- Exercise requirements -
Collect every line of the data below that contains the string "chart". Case counts.

Entries on where items appear:
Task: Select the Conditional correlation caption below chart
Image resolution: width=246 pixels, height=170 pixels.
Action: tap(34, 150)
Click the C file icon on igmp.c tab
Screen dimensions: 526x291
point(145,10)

- Task output -
Task: Select the Conditional correlation caption below chart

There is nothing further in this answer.